「一家全員がペットの犬と共に失踪」という不可解な事件…、失踪から1年後に遺体となって発見
山下さん一家は、岡山県との県境に近い山間の町・広島県世羅町に暮らしていた。
小学校教諭の長女・千枝さん(26)は竹原市内にアパートを借りて独り暮らしをしていたが、建設会社勤務の父・政弘さん(58)、採石会社勤務の母・順子さん(51)、祖母・三枝さん(79)の3人は共に暮らしていた。また、一家には他に愛犬の「レオ」がいた。
ちなみに、千枝さんは、20歳のときにはミス世羅の「’95フルーティーせら」にも選ばれた人物であった。
2001年(平成13年)6月4日。母親の順子さんは、その日、 勤めていた採石会社の社員旅行で、中国・大連に向けて出発することになっていた。
ところが、約束の正午になっても、集合場所だった勤務先に姿を見せなかった。
しびれを切らした同僚が、正午過ぎに山上家を訪れてみたところ、母屋に離れと蔵を備えた荘厳な雰囲気の旧家は、ものの見事にもぬけのからになっていた。
朝5時ごろに、新聞配達員が訪れたときには、正弘さんの車がなく、すでに家の中に人の気配もしなかったという。
一家の中で、最後まで消息が判明しているのは千枝さんだった。
千枝さんの勤務先は、世羅町から約30km離れた、瀬戸内海沿いにある同県竹原市の市立竹原小学校であった。
前日の3日は日曜参観日で、千枝さんは、担任をしている1年生のクラスで 図工の授業を行ったあと、午後3時ごろまで、PTAの球技大会に参加していた。
その後、竹原市内の飲食店で行われた、PTAの親睦会にも出席している。
彼女は、同市内のアパートで一人暮らしをしていて、4日は前日3日の振替休日だったが、その日のうちに千枝さん一家が失踪したという連絡が、警察から校長に入った。
翌5日から、千枝さんにとっての初めての無断欠勤が続いた(広島県教育委員会は同年12月20日、欠勤が6ヶ月以上続いているとして、千枝さんを分限免職とした)。
順子さんのバッグには、旅行代金15万円が入ったまま残されており、一家の定期貯金も手つかずのままであった。
順子さんと千枝さんの携帯電話と免許証、政弘さんのポケベルも置いたままであった。普段は畳んで置いてあったはずの、パジャマも見当たらなかった。
また、布団のシーツが乱れていなかったことから、就寝前にパジャマ姿で出かけたとみられた。
さらに、母屋の台所と廊下の電灯がついたままで、レンジで温めれば食べられるように朝食の準備もしてあった。
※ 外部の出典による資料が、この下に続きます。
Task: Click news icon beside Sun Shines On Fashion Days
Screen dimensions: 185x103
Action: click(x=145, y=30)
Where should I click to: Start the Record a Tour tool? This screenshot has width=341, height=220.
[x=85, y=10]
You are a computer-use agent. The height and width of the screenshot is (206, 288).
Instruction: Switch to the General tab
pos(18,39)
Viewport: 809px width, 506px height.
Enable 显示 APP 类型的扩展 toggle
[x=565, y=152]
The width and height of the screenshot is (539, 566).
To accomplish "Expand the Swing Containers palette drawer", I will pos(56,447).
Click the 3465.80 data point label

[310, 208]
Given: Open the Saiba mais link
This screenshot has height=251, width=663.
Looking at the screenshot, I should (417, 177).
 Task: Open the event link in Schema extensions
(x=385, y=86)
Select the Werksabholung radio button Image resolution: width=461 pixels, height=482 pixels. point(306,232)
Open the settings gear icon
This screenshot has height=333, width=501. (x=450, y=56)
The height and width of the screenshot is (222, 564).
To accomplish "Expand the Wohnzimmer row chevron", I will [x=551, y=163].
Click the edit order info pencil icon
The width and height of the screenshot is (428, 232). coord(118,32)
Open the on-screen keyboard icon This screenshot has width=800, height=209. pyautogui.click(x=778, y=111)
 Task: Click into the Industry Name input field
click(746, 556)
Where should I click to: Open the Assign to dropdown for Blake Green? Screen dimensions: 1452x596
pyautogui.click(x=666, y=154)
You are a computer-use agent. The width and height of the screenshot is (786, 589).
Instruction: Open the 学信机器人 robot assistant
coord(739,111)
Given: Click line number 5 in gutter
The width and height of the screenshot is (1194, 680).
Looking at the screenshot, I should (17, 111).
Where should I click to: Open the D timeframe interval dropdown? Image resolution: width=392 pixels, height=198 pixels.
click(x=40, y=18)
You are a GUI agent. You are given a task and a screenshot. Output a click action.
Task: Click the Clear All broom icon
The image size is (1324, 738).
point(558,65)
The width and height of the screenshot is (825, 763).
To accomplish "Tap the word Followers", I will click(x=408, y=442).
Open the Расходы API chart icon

しかし、玄関の鍵はちゃんと締めてあり、家の内外で争った形跡もなく、血液反応も出ていない。
玄関からは、4人分のサンダルがなくなっていた。
つまり、一家はパジャマ姿のまま、サンダル履きでの失踪ということになる。しかも、犬まで連れてである。
そこまで追い詰められていたとすれば、考えられるのは金銭的トラブルなどによる「夜逃げ」の可能性であったが、 政弘さんには約2000万ほどの預金があり、借金もなかったことから金銭絡みのトラブルは考えられなかった。
自宅登記を確認するも、金銭貸借は無かったという。
失踪から1年後…
失踪から1年程が経過した、2002年9月7日。世羅町にある「京丸ダム」の湖底で、通行人が車が裏返しで湖底に落ちているのを発見した。
車のナンバーから政弘さん所有の車と判明し、車内から4人と愛犬の遺体が見つかった。
雨不足によって水位が減少したことが車の発見に繋がった。
甲山署は、遺体に目立った外傷がないこと、車のキーがささったままであったこと、転落したと思われる場所の入り口には車止めがあり誤って進入する場所ではないことや、関係者への事情聴取等から、無理心中と判断した。
しかし、動機は明らかにされておらず、そのため「神隠し事件」だという声もあるほど、謎の多い事件である。
事件の不審な点
主たる不審な点は、いかに挙げる通りである。
- 玄関の鍵は締まっており、ただし勝手口の鍵は開いていた。
- 侵入や争った形跡、血液反応もない。
- 順子さんのバッグには、旅行代金15万円が入ったままであり、一家の定期貯金も手つかずのままであった。
- 山上さんの車がなくなっていたが、順子さんと千枝さんの携帯電話と免許証、政弘さんのポケベルも置いたままでだった。
- 順子さんが行くはずの旅行に持っていくであろう鞄が準備されていた。
- パジャマが見当たらなかったことから、サンダル履きのパジャマ姿でほとんど何も持たず家を出たと推測される。
- 母屋の台所と廊下の電灯がついたままで、翌朝の朝食が虫除けネットをかけた状態で準備してあった。